There are many figures that explain the social and economic burden of this casualty, but now, as it is suitable for this blog, I will focus more on the clinical aspects. In the graph below, I show some estimated figures on what happens to the patients after the fracture and although in the scientific literature there is enough diversity, I think the numbers I present are a good summary:



The mortality during the surgical admission stage is 5% and this is a number that many systems use as an indicator of hospital quality. Another issue for the clinical management of patients who have a femur fracture (don’t forget that in general it affects to old or very old people) is the waiting time for interventions: although it seems intuitively reasonable that patients should be operated on as soon as possible, a review of 30 projects and 50,000 cases (Bernal 2009) does not manage to demonstrate that the centres that operate rapidly have a lower mortality than those who delay the interventions; moreover it seems that what’s to be avoided are night interventions conducted by little specialized surgical staff on guard, as indeed this only increases complications and mortality rates.

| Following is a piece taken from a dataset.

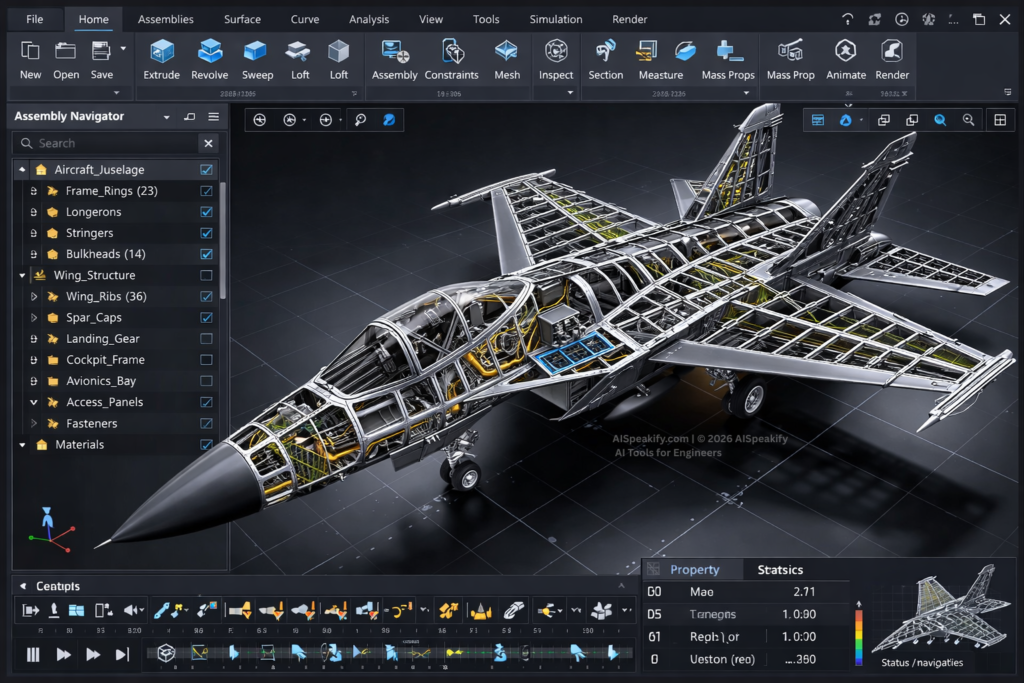Open the Statistics tab in the bottom panel
The height and width of the screenshot is (683, 1024).
(x=779, y=568)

Can the incidence of femur fractures be reduced?

Osteoporosis is the origin of the fractured bones as they are brittle, and the femur fracture is the most common of all. Therefore, it seems logical that the primary prevention of osteoporosis should be a priority for health systems, which ought to:
  • Detect, diagnose and treat osteoporosis risk groups
  • Encourage healthy eating and exercise
Not to mention that a second line of intervention should influence the prevention of falling for older people policy:
  • Avoiding hypnotics whenever possible.
  • Review the hazards in houses where people at risk live: ensure enough light, avoid dangerous carpets, and avoid barriers in the usual circuits.
  • Review the possible hazards on the street circuits of people at risk: slippery floors, dirt, pavements, barriers, etc.

There are two documents of the "Ministerio de Sanidad", in collaboration with the "Agència d’Informació, Avaluació i Qualitat en Salut de la Generalitat de Catalunya (AIAQS)" to corroborate that fracture prevention is possible and must be strengthened.



So there is enough proof to think that the significant action to delay the onset of osteoporosis is crucial to reduce femur fractures in older people, but despite this, it has not at all detected a level of awareness prevention among professionals and among the population comparable to what happens with cardiovascular disease or diabetes, to name two examples.

And meanwhile, what do they do in the Kaiser Permanente?

The American assurance Kaiser Permanente is considered because when they’re certain that a preventive community action will reduce hospitalizations and improve the quality of life of individuals, they pursue it openly. The following article is an exemple of this:


The Area of Kaiser Southern California, which serves 3.1 million insured people, launched in 2002 the "Healthy Bones" program structuring multidisciplinary community intervention teams led by orthopaedists, and these teams set the following objectives:
  • Increase by 50% the densitometry scans among the population at risk of osteoporosis
  • Increase by 50% the anti-osteoporosis treatment in the diagnosed population
  • Improve self-care (diet and exercise) of the population at risk

This program achieved a reduction of femoral fractures of 37.2% (between 2002 and 2006); although the authors claim that they have evidence to believe that it should be easy to achieve 50%.


In summary

The population at risk of osteoporosis suitable for specific preventive measures (diet, exercise and treatment when necessary) should be identified in addition to promoting the policies of falls prevention at community level. This work should be led from primary care with specialist support. Then, if the fracture does occur, the patient should be operated on by specialized teams, always paying attention to achieve the maximum possible clinical stabilisation. That is, the intervention should be well planned, i.e. not hurried and subsequently the rehabilitation and return to the community should be in accordance with the medical requirements of each person’s geriatric complexity.